Hützemert? Dräulzer Land? Wer an dieser Stelle bloß Bahnhof versteht, kennt weder die sauerländische Stadt Drolshagen noch das Drolshagener – alias Dräulzer – Land. Trotzdem ist Bahnhof das richtige Stichwort, denn das 1902 errichtete Stationsgebäude im Stadtteil Hützemert – heute das letzte Bahngebäude auf Drolshagener Gebiet – hat ebenfalls die Weichen in Richtung Zukunft gestellt. 2014 konnte es mithilfe der NRW-Stiftung von der Dorfgemeinschaft zu einem Haus für Begegnung und Kultur umgebaut werden, wobei mit der Integration eines Güterwaggons als stilgerechter Bühne ein besonderer Clou gelang. Darüber hinaus dient der Bahnhof als Pausenstation, pardon: Jausenstation für Radlerinnen und Radler, die ganz in der Nähe den Wegeringhauser Tunnel durchqueren, Nordrhein-Westfalens längsten Radwegtunnel. Echte NRW-Fans wissen: Man fährt im Rheinland hinein und kommt nach exakt 724 Metern in Westfalen wieder heraus. Natürlich funktioniert es umgekehrt ebenso, vom Sauerland Richtung Bergisches Land. Nur im Winterhalbjahr ist der Tunnel als Fledermausrefugium geschlossen.

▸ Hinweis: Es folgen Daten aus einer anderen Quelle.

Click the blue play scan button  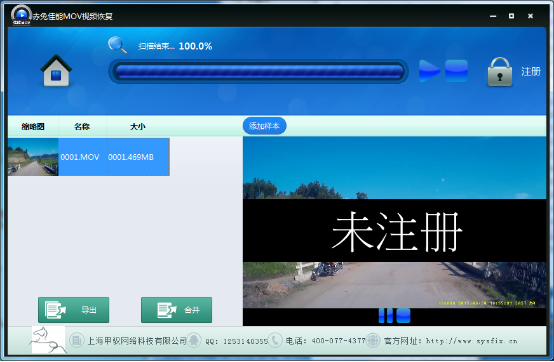(429, 71)
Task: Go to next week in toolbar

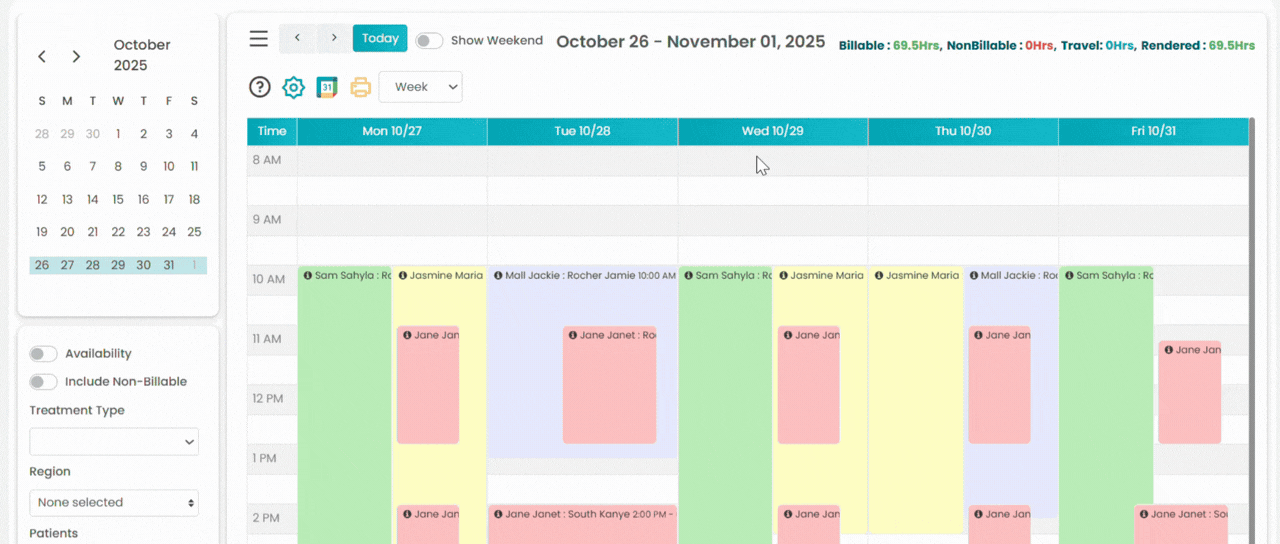Action: click(x=334, y=38)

Der Wegeringhauser Tunnel gehört zum Bergischen Panorama-Radweg, der hier auf der Trasse der ehemaligen Aggertalbahn verläuft. Diese von Siegburg nach Olpe führende, 1903 vollendete Strecke unterstand einst der Königlichen Eisenbahndirektion Elberfeld, denn Preußen hatte in den 1880er Jahren damit begonnen, den Schienenverkehr zu verstaatlichen. Die Blütezeit der privaten, wenngleich öffentlich beaufsichtigten Eisenbahngesellschaften war damit vorbei. Stattdessen brach die Ära der „Preußischen Staatseisenbahnen“ an. Sie gingen später in der Deutschen Reichsbahn auf, der Vorläuferin von Bundesbahn und Deutscher Bahn AG. Eine Kette großer Namen und großer Institutionen – und doch können am Ende oft nur lokale Initiativen dafür sorgen, dass wertvolle alte Bahnhöfe den Anschluss nicht verlieren.

Text: Ralf J. Günther

Der Bio-Bahnhof

Die gut 120 Jahre alte Schienenstrecke Düren-Heimbach, bekannt auch als Rurtalbahn (ohne „h“), wurde Anfang der 1990er Jahre durch die Dürener Kreisbahn für eine symbolische Mark von der Bundesbahn erworben. Der Fahrbetrieb war damit gesichert, die Umwandlung von Bahnhöfen zu Haltepunkten fand aber auch hier statt. Umso erfreulicher, dass das Stationsgebäude Nideggen-Brück als „Bio-Station“ schon 1997 buchstäblich zu neuem Leben erwachte. Die Biologische Station für den Kreis Düren nutzt es als Hauptquartier und zeigt im direkt angrenzenden Güterschuppen die barrierefreie Ausstellung „Rur und Fels“ – unter anderem über Buntsandsteinfelsen und Biber im Rurtal. 2022 feierte der Biobahnhof sein 25., die von der NRW-Stiftung geförderte Ausstellung ihr 20. Jubiläum.

Blickpunkt

An sieben verschiedenen Orten in Nordrhein-Westfalen konnte die NRW-Stiftung bislang die Umnutzung denkmalgeschützter und stillgelegter Bahnhofsgebäude zu Kulturzentren, Bildungsstätten, Treffpunkten und Museen unterstützen. Dies ist jedoch nur ein kleiner Teil der vielen, über das ganze Land verteilten Förderprojekte, die insgesamt im Zusammenhang mit der rheinisch-westfälischen Eisenbahngeschichte stehen.